======== Reading text ========

Today’s recovery proves how right that policy was. But when, almost two years later,
it came before the Supreme Court its constitutionality was upheld only by a five-to-four
vote. The change of one vote would have thrown all the affairs of this great nation
back into hopeless chaos. In effect, four justices ruled that the right under a
private contract to exact a pound of flesh was more sacred than the main objectives
of the Constitution to establish an enduring nation.

In 1933 you and I knew that we must never let our economic system get completely
out of joint again-that we could not afford to take the risk of another Great Depression.

We also became convinced that the only way to avoid a repetition of those dark days
was to have a government with power to prevent and to cure the abuses and the inequalities
which had thrown that system out of joint.
We then began a program of remedying those abuses and inequalities-to give balance
and stability to our economic system, to make it bomb-proof against the causes of
1929.

Today we are only part-way through that program- and recovery is speeding up to
a point where the dangers of 1929 are again becoming possible, not this week or
month perhaps, but within a year or two.

National laws are needed to complete that program. Individual or local or state
effort alone cannot protect us in 1937 any better than ten years ago.

======== Given information ========

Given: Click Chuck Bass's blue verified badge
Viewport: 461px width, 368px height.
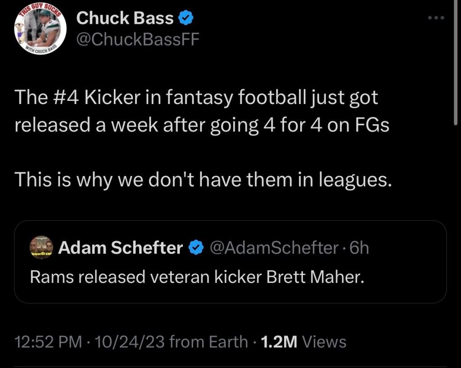Looking at the screenshot, I should (186, 18).
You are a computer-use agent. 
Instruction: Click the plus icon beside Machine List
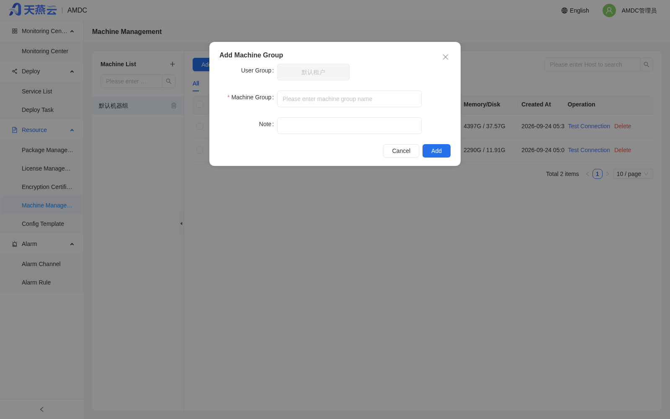click(x=173, y=64)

========

**Task set:**
(1) In the speech excerpt, by what vote did the Supreme Court uphold the policy's constitutionality?
(2) Reproduce everything in the speech excerpt from "Today’s recovery proves" down to "out of joint.".
The data are not required.

**Correct answers:**
(1) By a five-to-four vote.

(2)
Today’s recovery proves how right that policy was. But when, almost two years later,
it came before the Supreme Court its constitutionality was upheld only by a five-to-four
vote. The change of one vote would have thrown all the affairs of this great nation
back into hopeless chaos. In effect, four justices ruled that the right under a
private contract to exact a pound of flesh was more sacred than the main objectives
of the Constitution to establish an enduring nation.

In 1933 you and I knew that we must never let our economic system get completely
out of joint again-that we could not afford to take the risk of another Great Depression.

We also became convinced that the only way to avoid a repetition of those dark days
was to have a government with power to prevent and to cure the abuses and the inequalities
which had thrown that system out of joint.